Et Wall Street retient cette « petite phrase » qui semble synthétiser les conséquences dommageables de la politique de Donald Trump : « Il y a des risques dans les deux sens : il n’y a pas, à l’heure actuelle, de chemin facile pour la politique monétaire. » (Comprenez que le sentier est étroit entre combattre simultanément l’inflation et le risque de récession, dont Trump est responsable.)
Trump répliquera certainement qu’il n’y a rien de plus facile que de suivre ses directives et de baisser à fond les taux, quitte à envoyer le dollar en enfer.

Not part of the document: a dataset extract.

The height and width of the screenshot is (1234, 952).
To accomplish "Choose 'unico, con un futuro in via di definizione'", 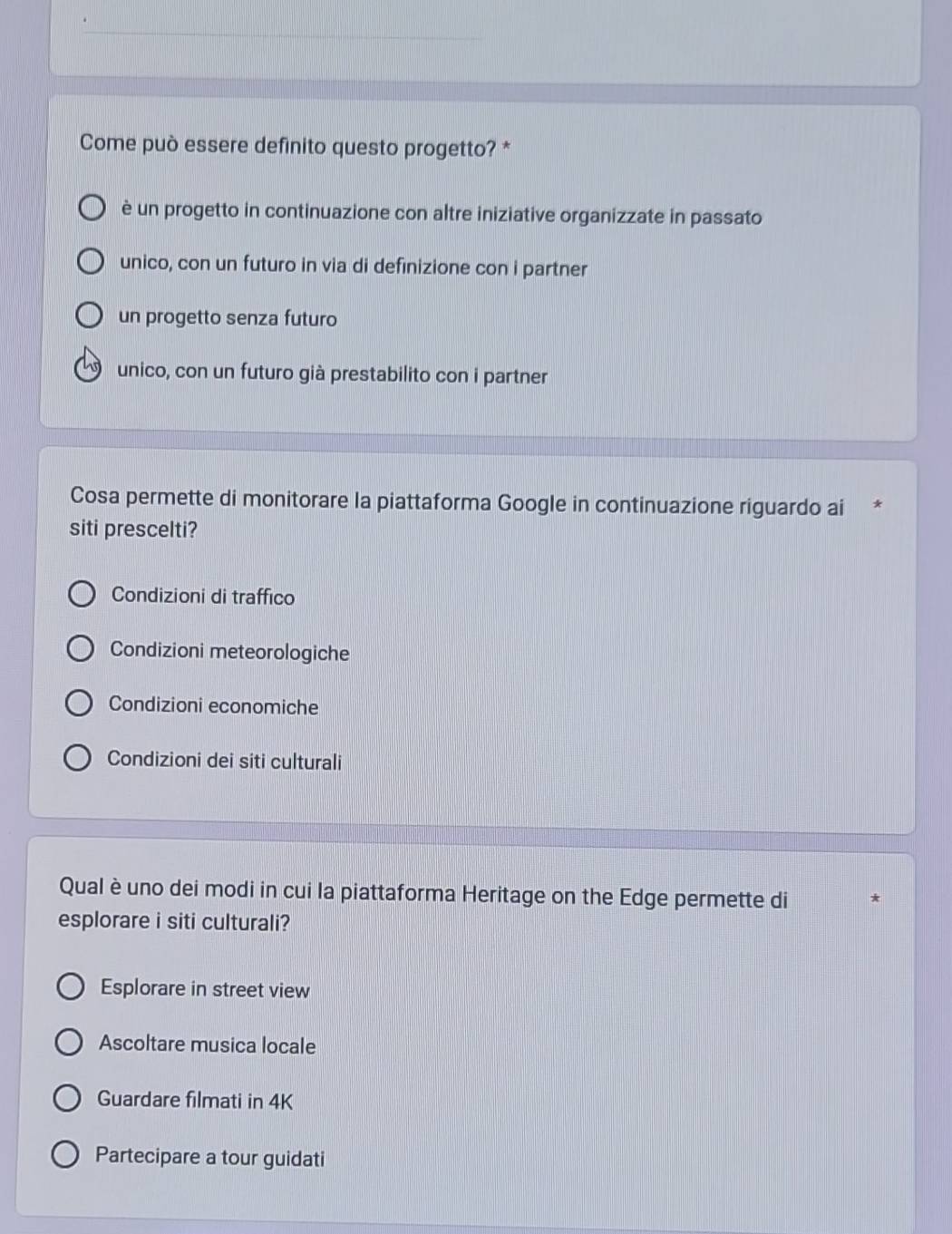I will coord(90,264).
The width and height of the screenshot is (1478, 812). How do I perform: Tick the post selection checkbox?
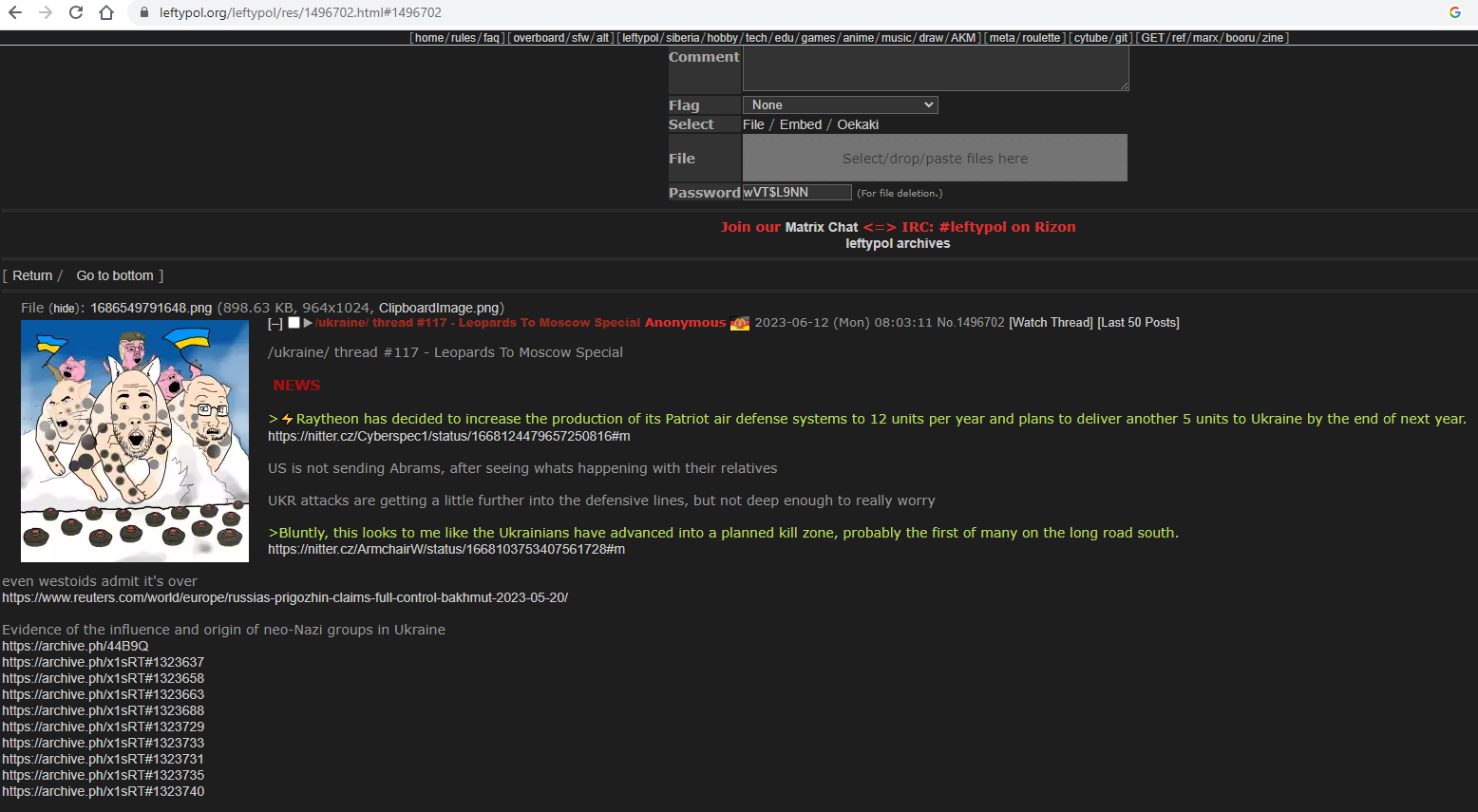click(x=294, y=323)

Mais tous les interlocuteurs de Trump (Europe, Asie, Golfe Persique, Fed…) estiment qu’il touche le fond et devrait baisser d’un ton, sinon qu’il aille au diable !
5 commentaires
Quand Trump marche devant, il est mauvais. Quand Trump marche derrière il est mauvais aussi ! Et Biden … Il était toujours bon ? Plus ou moins…
Quand Trump marche devant, il est mauvais. Quand Trump marche derrière il est mauvais aussi ! Et Biden … Il était toujours bon ? Plus ou moins…

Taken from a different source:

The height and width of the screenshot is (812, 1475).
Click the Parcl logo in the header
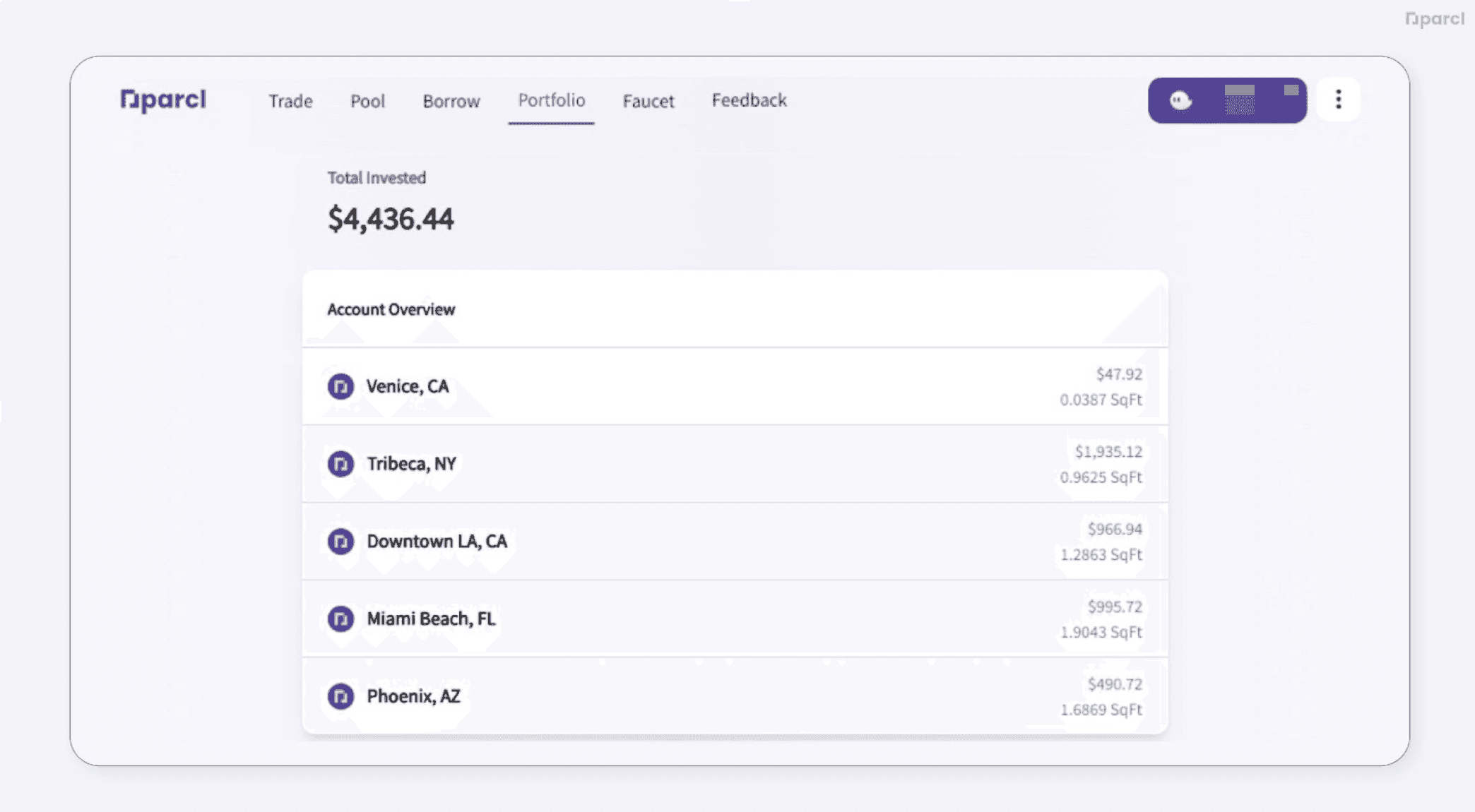pyautogui.click(x=164, y=100)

Il est vrai que Trump a choisi de plutôt soutenir Israël et de plutôt cesser la guerre contre la Russie.
Quelques dirigeants en Europe ont fait le choix contraire. Les peuples n’ont pas été consulté.
La gaffe est vôtre : lors du passage en revue des troupes par un chef d’État étranger, le protocole veut précisément qu’il marche devant le souverain anglais, qui lui délègue cet honneur pour la circonstance. Cette question avait déjà été « débunkée » lors de la dernière visite officielle du président français. Votre antitrumpisme devient pesant et tourne au règlement de comptes bonnerien en noir et blanc, alors qu’on aimerait revoir plus de nuances, de finesse d’analyse et de lucidité géopolitique. Non sans nostalgie, je me désabonne.
Et la tape dans le dos du roi, c’est prévu aussi par le protocole ?
Il est étrange de constater combien ce genre de futilités intéresse davantage le lecteur (et même le commentateur) moyen, que les enjeux géopolitiques, pourtant plus existentiels que jamais dans l’histoire de l’humanité. Continuez donc à focaliser sur des détails si cela vous amuse ou vous défoule, mais ne vous y trompez pas : les dirigeants, eux, savent tous ce qui est important ou non.